Salt, Seeds, and Flamingos: On the Politics of Infrastructural Ecology in Turkey

Salt, Seeds, and Flamingos: On the Politics of Infrastructural Ecology in Turkey

In June of 2017, as I prepared to leave Izmir, my friend Esra gave me, as a gift, two jars of sea salt mixed with herbs and finely ground sun-dried vegetables. Handmade labels indicated this was salt from the Gediz Delta (a large river delta on the Bay of Izmir) and that “Zeytinci” Fadime had prepared the mix. Esra herself, she told me, helped her friend Fadime abla, an experienced organic farmer who lives in one of the former Greek Orthodox villages at the edge of the Gediz Delta, not far from the city of Foça. The vegetables were from Fadime’s garden, and the salt from the delta’s saltpans, Çamaltı.

Fig 1 Camalti salt flats
Çamaltı salt flats (© Caterina Scaramelli, 2014).

They labeled the herb salt, Esra explained, as a way of raising awareness of the Gediz Delta, and donate one share of their profit to Doğa Derneği, a national environmental NGO that advocates for the delta.

In the days following my departure, Esra invited me to participate in a new social media campaign, tagged #flamingomadokunma, meaning “don’t touch my flamingo.” The campaign formed in opposition to a kilometers long bridge crossing the bay of Izmir, including a tunnel and an artificial island in the shape of a moon and star — Turkey’s flag. The large-scale infrastructural intervention is expected to result in the destruction of habitats and biodiversity of the lower Gediz Delta, at the boundary of a Ramsar wetland conservation area.

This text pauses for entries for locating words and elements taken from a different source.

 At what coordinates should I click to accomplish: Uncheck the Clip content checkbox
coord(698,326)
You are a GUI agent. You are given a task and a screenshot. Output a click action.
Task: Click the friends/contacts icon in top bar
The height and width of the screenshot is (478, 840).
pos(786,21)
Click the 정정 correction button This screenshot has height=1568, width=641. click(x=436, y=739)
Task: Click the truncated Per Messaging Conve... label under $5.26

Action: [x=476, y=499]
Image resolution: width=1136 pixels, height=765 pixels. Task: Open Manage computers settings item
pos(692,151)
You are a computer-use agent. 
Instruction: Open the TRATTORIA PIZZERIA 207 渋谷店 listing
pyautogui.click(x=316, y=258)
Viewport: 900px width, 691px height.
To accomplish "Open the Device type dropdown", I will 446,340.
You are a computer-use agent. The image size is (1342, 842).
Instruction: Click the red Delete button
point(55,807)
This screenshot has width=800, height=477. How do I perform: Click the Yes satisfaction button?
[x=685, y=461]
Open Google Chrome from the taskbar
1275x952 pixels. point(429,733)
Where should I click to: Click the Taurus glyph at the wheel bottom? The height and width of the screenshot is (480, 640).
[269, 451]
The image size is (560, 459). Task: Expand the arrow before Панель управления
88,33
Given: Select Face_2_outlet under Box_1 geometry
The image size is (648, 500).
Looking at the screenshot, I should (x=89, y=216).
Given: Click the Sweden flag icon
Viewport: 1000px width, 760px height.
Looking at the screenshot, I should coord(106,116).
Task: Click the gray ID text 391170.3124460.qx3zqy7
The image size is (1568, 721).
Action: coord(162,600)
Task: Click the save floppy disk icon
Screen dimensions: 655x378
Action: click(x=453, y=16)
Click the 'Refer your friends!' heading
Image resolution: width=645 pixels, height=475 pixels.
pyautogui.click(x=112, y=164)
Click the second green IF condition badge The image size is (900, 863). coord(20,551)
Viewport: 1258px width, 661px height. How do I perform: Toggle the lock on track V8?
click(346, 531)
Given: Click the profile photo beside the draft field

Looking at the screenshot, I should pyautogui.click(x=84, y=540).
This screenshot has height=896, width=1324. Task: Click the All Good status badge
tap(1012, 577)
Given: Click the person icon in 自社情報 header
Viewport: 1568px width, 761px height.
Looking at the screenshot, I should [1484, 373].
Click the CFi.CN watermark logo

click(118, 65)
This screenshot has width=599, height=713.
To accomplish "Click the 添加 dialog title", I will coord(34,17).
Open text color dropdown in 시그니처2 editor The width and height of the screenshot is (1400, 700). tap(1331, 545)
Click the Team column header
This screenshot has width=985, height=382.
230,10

The bridge had been the talk of the town for more than a decade, and candidates proposed it in several municipal election campaigns—but citizens and planners in Izmir largely opposed it or deemed it incongruent with the city’s transportation needs. But by 2016, a series of meetings in Izmir announced that construction would be imminent. In the spring of 2017, the project’s Environmental Impact Assessment (EIA) was approved. Following that, in June, three NGOs and 85 citizens filed a lawsuit against the approval of the EIA. The NGOs also noticed that the boundaries of the wetland conservation area in the Gediz Delta had been redrawn, downgrading the protection status of one area next to the proposed project.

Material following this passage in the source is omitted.